I have researched this a bit and already have some (possibly erroneous) thoughts, but thought I would toss the global concept out there to my perlish betters. This may save me some spurious bunny trails. Not that I don't like bunnies…

The difficulty lies, not in thinking the new ideas, but in escaping from the old ones.

Replies are listed 'Best First'.
Re: Getting/handling big files w/ perl
by BrowserUk (Patriarch) on Nov 16, 2014 at 05:34 UTC
    download a 0.5 Gb file.

    There are three limiting factors to the potential to speed up the download:

    1. Do you have the bandwidth at your machine to carry 2 or more parallel download streams?
    2. Does the server have the capacity to serve 2 or more parallel download streams?
    3. Will requesting parallel download streams break the serving sites terms and conditions? (Or just upset them?)
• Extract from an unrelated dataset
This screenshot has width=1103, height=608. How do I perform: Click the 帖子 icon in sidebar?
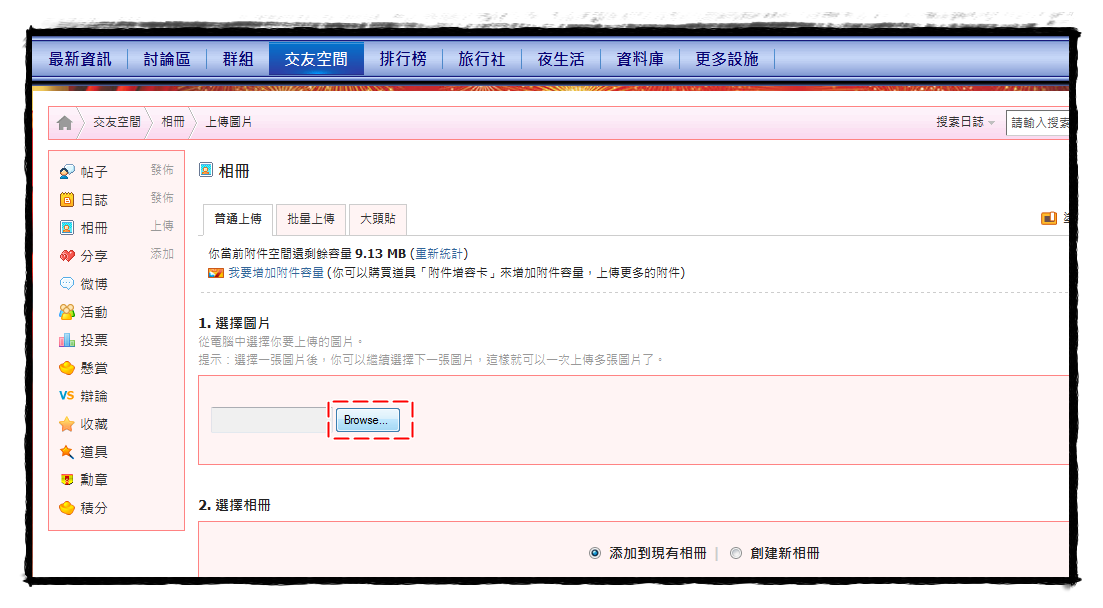(x=67, y=172)
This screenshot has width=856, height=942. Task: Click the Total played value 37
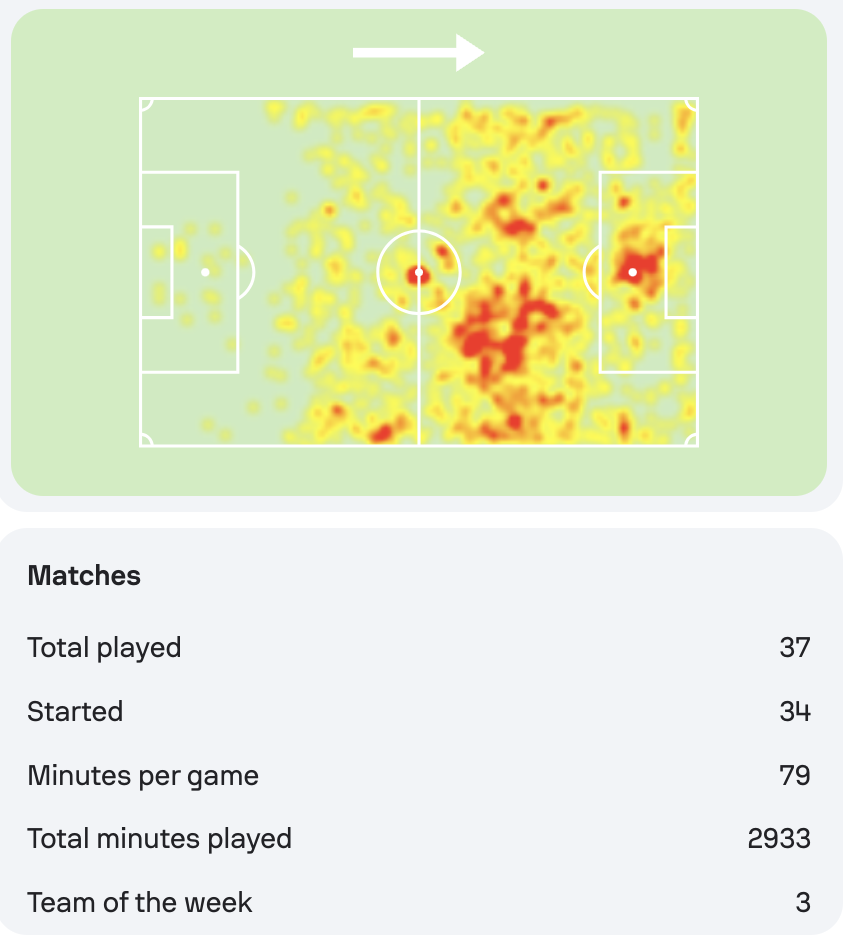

    If you can answer yes to the first two and (honestly) no to the latter, then you might be able to decrease the download time by concurrently requesting two or more partial downloads using the range: bytes=<start>-<end> header.

    This (i fuzzily recall) can be achieved using LWP, though I found it both easier and faster to use IO::Socket and raw http.

    Another is to compress/uncompress 49 files, each of which is on the order of 300Mb.

    Which is it? Compress them or uncompress them? Or both (in that order or the reverse)? And are they anything to do with the 0.5GB file?

    On the surface is seems likely there is potential to overlap at least some of this work; but you'll need to make it a lot clearer what you are actually doing.


    With the rise and rise of 'Social' network sites: 'Computers are making people easier to use everyday'
    Examine what is said, not who speaks -- Silence betokens consent -- Love the truth but pardon error.
    "Science is about questioning the status quo. Questioning authority".
    In the absence of evidence, opinion is indistinguishable from prejudice.
      BrowserUK writes: (1) Do you have the bandwidth at your machine to carry 2 or more parallel download streams? (2) Does the server have the capacity to serve 2 or more parallel download streams? (3) Will requesting parallel download streams break the serving sites terms and conditions? (Or just upset them?)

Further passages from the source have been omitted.